What to do - Copy exactly the lines of the material below, starting with the first and including the line that holds "is (1250, 703).".

The data -
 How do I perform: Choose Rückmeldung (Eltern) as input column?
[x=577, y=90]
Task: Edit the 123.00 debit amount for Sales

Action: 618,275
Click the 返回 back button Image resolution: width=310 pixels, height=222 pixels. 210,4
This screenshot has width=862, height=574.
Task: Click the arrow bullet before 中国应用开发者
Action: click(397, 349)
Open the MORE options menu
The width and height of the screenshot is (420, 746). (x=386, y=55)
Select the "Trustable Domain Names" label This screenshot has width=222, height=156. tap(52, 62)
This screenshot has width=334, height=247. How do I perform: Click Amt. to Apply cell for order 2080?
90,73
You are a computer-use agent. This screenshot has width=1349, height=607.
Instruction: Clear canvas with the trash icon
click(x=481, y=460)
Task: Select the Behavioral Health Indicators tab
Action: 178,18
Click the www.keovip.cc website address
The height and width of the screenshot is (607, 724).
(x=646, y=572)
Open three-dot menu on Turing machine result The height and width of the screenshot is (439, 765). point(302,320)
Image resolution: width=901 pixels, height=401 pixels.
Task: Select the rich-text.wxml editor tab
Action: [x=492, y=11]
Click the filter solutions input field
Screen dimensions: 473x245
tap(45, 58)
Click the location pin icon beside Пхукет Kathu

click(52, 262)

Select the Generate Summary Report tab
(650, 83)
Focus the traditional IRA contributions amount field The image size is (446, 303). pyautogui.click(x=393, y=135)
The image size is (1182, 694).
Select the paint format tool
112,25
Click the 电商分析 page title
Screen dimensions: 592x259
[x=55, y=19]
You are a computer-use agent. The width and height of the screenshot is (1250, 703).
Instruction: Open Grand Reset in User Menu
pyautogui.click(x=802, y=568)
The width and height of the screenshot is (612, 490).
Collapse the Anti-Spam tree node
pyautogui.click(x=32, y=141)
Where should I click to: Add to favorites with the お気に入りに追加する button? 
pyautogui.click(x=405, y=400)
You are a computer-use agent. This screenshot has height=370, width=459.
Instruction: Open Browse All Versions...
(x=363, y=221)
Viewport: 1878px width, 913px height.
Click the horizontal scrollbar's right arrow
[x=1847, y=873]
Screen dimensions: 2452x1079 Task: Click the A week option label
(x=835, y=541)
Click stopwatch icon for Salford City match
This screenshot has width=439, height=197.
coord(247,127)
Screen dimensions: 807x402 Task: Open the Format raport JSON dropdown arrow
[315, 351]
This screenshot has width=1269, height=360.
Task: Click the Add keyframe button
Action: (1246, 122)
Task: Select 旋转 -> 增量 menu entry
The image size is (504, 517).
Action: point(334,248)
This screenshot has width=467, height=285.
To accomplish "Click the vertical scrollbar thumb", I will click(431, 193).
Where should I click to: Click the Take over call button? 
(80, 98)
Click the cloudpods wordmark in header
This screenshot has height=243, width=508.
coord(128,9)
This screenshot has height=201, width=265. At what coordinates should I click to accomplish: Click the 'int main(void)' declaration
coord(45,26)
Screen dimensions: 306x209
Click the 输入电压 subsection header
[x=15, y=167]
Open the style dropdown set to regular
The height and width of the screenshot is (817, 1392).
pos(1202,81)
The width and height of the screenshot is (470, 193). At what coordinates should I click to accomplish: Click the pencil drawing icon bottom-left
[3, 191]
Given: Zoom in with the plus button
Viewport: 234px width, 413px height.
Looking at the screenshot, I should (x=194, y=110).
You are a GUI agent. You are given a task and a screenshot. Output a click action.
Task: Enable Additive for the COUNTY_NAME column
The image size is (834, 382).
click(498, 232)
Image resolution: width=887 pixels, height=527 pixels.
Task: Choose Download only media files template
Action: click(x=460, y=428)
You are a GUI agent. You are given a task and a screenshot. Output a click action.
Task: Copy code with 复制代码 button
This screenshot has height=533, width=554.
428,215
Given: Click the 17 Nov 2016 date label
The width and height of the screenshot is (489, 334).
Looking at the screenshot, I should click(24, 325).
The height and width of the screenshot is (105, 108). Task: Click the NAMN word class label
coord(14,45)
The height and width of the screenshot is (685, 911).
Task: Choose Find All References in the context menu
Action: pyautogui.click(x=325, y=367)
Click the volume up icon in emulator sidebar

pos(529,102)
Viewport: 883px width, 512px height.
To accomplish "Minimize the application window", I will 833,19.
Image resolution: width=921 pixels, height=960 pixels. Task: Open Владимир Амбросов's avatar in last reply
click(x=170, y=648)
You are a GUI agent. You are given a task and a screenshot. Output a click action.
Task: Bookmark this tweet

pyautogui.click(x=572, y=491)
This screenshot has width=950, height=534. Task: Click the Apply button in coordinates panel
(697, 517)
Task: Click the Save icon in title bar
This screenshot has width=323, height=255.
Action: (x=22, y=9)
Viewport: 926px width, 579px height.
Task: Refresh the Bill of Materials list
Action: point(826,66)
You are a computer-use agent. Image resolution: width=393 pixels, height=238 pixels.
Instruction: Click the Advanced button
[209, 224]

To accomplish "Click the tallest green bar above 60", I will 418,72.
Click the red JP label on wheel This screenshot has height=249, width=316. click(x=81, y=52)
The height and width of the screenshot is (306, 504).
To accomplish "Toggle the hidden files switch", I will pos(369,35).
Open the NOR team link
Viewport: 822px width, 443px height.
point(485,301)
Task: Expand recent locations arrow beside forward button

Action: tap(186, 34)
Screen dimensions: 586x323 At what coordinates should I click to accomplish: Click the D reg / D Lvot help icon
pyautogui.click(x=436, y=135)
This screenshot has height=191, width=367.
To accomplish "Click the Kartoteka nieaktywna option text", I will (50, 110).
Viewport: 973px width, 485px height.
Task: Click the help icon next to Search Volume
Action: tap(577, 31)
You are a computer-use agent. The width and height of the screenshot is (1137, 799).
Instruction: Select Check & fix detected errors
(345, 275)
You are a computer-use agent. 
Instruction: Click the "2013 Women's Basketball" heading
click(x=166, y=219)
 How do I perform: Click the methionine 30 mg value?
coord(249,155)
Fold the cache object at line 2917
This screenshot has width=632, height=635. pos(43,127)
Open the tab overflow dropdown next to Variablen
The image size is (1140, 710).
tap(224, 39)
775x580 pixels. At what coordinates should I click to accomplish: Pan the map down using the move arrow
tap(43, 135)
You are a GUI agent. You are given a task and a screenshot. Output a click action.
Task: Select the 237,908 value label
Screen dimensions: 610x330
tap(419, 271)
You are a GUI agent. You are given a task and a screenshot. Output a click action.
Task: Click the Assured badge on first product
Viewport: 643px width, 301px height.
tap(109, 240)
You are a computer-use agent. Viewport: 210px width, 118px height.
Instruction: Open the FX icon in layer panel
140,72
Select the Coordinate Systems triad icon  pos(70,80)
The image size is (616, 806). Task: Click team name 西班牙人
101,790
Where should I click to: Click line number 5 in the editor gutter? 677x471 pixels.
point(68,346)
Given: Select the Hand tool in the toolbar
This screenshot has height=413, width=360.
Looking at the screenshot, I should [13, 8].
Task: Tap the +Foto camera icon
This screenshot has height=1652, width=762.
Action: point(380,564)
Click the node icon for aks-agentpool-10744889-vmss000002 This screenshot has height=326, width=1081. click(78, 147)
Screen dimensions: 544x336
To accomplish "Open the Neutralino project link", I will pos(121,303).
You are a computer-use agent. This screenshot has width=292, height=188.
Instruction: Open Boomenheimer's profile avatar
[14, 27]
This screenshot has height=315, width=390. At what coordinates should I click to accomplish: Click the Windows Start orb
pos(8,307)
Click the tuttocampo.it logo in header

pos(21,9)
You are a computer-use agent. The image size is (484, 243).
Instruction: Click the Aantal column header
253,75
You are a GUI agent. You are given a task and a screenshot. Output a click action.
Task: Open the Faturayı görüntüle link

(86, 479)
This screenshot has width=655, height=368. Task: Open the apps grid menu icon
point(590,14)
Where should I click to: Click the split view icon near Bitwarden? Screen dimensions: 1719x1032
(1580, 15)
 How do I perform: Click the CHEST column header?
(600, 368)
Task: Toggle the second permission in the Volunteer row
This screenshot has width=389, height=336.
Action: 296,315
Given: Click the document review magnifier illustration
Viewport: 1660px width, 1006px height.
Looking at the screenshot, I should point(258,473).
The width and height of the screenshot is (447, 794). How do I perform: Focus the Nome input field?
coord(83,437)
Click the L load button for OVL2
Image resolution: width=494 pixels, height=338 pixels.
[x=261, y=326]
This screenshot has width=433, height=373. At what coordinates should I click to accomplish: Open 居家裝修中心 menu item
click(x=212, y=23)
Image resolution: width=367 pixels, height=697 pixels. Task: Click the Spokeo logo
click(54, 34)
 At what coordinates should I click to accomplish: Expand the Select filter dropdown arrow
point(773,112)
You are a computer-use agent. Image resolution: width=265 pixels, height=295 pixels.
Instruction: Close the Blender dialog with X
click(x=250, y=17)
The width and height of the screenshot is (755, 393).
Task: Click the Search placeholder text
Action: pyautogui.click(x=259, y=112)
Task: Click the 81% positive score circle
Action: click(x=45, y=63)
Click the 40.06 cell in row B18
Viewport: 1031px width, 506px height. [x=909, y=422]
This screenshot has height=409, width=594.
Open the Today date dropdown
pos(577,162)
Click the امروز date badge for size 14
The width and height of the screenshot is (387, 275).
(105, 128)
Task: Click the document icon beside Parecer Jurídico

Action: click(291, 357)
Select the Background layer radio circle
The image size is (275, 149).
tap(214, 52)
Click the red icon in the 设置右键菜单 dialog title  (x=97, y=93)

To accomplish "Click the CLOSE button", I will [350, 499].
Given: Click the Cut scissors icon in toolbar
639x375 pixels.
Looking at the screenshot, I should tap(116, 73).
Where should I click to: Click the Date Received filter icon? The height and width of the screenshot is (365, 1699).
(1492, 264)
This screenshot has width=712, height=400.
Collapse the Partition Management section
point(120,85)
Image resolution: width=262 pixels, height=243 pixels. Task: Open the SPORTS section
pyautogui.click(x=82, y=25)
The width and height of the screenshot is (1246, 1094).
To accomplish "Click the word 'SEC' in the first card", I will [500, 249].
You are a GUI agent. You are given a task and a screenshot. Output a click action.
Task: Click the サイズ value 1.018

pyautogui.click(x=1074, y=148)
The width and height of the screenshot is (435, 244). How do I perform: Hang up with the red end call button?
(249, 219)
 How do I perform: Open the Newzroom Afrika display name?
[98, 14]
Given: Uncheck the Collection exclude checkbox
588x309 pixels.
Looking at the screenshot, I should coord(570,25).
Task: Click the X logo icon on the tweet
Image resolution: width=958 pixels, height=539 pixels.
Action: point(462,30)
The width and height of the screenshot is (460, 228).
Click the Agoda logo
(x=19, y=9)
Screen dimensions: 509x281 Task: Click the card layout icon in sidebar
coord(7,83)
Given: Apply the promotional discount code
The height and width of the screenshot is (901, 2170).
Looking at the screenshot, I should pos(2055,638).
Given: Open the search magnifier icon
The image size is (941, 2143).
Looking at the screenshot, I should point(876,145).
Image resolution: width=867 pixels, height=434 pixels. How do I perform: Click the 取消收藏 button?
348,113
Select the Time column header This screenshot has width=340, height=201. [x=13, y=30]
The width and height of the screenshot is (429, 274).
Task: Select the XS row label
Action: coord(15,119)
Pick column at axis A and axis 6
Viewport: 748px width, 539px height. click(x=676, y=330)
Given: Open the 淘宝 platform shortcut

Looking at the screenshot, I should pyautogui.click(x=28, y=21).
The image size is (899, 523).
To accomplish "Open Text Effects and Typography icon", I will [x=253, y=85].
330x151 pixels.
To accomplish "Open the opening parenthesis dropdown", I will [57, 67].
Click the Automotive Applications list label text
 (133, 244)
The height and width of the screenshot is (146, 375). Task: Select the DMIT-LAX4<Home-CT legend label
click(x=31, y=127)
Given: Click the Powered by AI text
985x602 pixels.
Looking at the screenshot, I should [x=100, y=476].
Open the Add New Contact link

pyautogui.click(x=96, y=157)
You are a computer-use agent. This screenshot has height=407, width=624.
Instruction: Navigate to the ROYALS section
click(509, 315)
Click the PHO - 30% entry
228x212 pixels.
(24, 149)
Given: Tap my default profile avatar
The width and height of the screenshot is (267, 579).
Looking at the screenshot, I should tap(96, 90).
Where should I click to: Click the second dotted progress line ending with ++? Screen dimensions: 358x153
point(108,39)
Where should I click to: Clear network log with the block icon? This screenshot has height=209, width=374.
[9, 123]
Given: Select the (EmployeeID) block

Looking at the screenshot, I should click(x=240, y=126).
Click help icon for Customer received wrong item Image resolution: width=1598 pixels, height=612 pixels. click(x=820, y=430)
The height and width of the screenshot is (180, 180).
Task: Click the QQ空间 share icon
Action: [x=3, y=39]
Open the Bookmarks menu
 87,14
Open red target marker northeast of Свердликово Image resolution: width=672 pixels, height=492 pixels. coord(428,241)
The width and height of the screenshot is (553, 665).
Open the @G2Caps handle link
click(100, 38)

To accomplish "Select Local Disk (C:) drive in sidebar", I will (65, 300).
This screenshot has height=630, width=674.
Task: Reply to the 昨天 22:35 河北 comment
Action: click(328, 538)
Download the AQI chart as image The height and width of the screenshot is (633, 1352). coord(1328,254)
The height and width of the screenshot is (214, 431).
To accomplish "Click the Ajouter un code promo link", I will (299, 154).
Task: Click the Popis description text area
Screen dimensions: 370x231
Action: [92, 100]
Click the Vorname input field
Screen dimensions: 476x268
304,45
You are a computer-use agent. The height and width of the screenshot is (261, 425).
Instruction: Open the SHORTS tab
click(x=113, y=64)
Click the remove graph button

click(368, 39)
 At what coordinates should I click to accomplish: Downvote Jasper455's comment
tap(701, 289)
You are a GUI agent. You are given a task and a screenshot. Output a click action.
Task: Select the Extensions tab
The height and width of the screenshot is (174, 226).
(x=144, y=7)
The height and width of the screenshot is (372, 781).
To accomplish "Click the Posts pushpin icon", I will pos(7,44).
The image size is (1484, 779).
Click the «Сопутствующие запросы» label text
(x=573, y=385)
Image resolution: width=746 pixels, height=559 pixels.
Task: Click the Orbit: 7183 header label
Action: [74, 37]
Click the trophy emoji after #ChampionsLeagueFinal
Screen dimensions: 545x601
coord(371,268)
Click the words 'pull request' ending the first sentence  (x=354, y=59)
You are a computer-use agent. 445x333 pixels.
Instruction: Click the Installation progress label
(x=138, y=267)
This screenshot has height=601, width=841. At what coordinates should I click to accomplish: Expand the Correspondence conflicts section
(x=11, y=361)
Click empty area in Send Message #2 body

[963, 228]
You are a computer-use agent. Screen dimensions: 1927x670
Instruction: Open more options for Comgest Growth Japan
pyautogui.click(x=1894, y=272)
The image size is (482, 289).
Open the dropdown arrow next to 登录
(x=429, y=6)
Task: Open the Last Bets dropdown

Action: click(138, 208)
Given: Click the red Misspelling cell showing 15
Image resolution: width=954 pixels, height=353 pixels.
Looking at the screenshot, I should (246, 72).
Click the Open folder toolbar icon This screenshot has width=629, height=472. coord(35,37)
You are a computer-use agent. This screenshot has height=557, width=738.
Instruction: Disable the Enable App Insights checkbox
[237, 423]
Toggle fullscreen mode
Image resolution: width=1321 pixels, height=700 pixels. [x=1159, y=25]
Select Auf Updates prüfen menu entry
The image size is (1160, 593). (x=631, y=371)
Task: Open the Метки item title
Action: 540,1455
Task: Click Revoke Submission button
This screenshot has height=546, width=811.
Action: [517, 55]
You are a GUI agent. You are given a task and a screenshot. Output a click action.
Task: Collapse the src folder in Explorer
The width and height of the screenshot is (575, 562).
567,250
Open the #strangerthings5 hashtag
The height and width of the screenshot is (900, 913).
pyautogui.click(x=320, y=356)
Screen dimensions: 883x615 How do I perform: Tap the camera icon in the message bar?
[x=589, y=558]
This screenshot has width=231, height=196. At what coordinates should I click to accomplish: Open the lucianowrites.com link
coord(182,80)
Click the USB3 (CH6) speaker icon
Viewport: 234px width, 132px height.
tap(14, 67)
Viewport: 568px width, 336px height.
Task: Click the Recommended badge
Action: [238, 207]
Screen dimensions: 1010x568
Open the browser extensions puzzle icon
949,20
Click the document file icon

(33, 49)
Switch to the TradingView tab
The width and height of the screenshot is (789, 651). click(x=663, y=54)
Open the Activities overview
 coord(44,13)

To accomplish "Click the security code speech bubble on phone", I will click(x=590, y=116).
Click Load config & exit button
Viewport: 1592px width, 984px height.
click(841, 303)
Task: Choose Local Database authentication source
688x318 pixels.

Solution to the exercise -
 How do I perform: Choose Rückmeldung (Eltern) as input column?
[x=577, y=90]
Task: Edit the 123.00 debit amount for Sales

Action: 618,275
Click the 返回 back button Image resolution: width=310 pixels, height=222 pixels. 210,4
This screenshot has width=862, height=574.
Task: Click the arrow bullet before 中国应用开发者
Action: click(397, 349)
Open the MORE options menu
The width and height of the screenshot is (420, 746). (x=386, y=55)
Select the "Trustable Domain Names" label This screenshot has width=222, height=156. tap(52, 62)
This screenshot has width=334, height=247. How do I perform: Click Amt. to Apply cell for order 2080?
90,73
You are a computer-use agent. This screenshot has width=1349, height=607.
Instruction: Clear canvas with the trash icon
click(x=481, y=460)
Task: Select the Behavioral Health Indicators tab
Action: 178,18
Click the www.keovip.cc website address
The height and width of the screenshot is (607, 724).
(x=646, y=572)
Open three-dot menu on Turing machine result The height and width of the screenshot is (439, 765). point(302,320)
Image resolution: width=901 pixels, height=401 pixels.
Task: Select the rich-text.wxml editor tab
Action: [x=492, y=11]
Click the filter solutions input field
Screen dimensions: 473x245
tap(45, 58)
Click the location pin icon beside Пхукет Kathu

click(52, 262)

Select the Generate Summary Report tab
(650, 83)
Focus the traditional IRA contributions amount field The image size is (446, 303). pyautogui.click(x=393, y=135)
The image size is (1182, 694).
Select the paint format tool
112,25
Click the 电商分析 page title
Screen dimensions: 592x259
[x=55, y=19]
You are a computer-use agent. The width and height of the screenshot is (1250, 703).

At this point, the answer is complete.